I’ve recently noticed that my DietPi clock is always running late.
Right after startup,
date accurately shows the current local time, but time gradually seems to slow down for the DietPi.
Now, about 13 hours later, it’s running 2 hours and 10 minutes late?
Does anybody know what’s happening here.
It’s as if time is passing more slowly for the DietPi.
We have seen such behaviour on RPI SBC where the CPU clock value was set below 300MHz. Usually minimum value should not be lower than 600MHz if I’m not mistaken.
You’re right. I had set the ARM Idle Frequency for my Raspberry Pi 4 to 300 MHz, and now that I’ve reverted back to 600 MHz, the clock works normally again.
Thanks for sharing your knowledge and again solving a problem of mine. It’s much appreciated!
I wanted to ask, the main website doesn’t seem to be working for me, is it down? https://dietpi.com/
Omg, I also had this issue, which caused other issues for sure. There should be a warning or did I not read it?
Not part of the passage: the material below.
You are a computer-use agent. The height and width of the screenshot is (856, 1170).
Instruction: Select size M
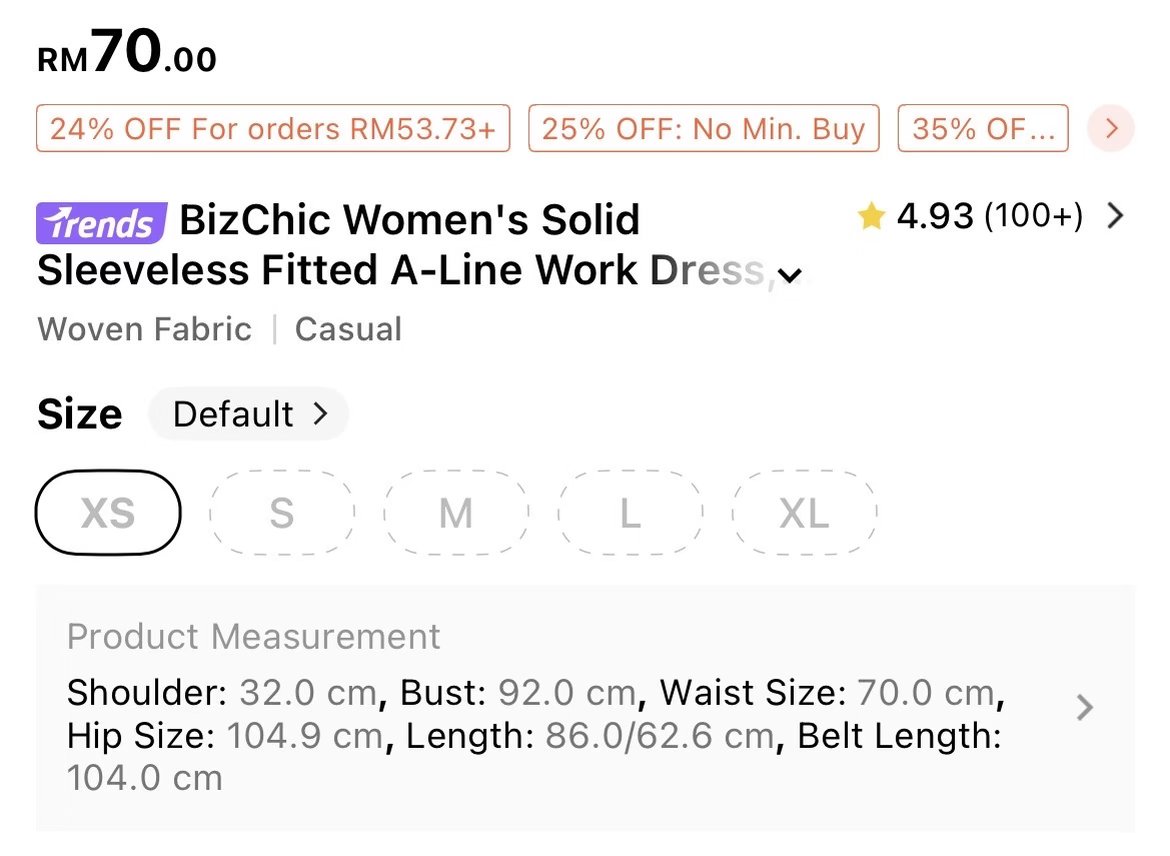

I guess we would need to adjust configuration options for RPi at least. We still do a statement, that 300MHz is a recommended value. But we know that it can cause issues (confirmed by RPI devs). Am I correct?
┌──────────────────────────────────────────────────┤ DietPi-Config ├───────────────────────────────────────────────────┐
│ ARM frequency (MHz) used by CPU governors powersave and schedutil/ondemand/conservative when on idle. │
│ - Current value: 600 │
│ - Recommended value: 300 │
│ - Minimum value: 300 │
│ - Default value: 600 │
│ - Setting a value below the minimum will reset to RPi defaults. │
│ 600_________________________________________________________________________________________________________________ │
│ <Ok> <Cancel> │
Actually we were only aware of clock below 300 MHz causing such issues, which is why we raised the minimum from 100 MHz to 300 MHz a while ago. I guess it depends on the exact hardware/SoC production then, every chip is different.
Where does RPi devs/foundation state that 300 MHz is causing issues already?
Probably I mixed it and understood it wrongly. In this case it was my mistake. Sorry for confusion
No need to, obviously we have a case here where even 300 MHz causes issues.
It makes sense to remove the “recommended” from the menu and show a note above the input box, so users know they need to raise it again when facing system clock issues.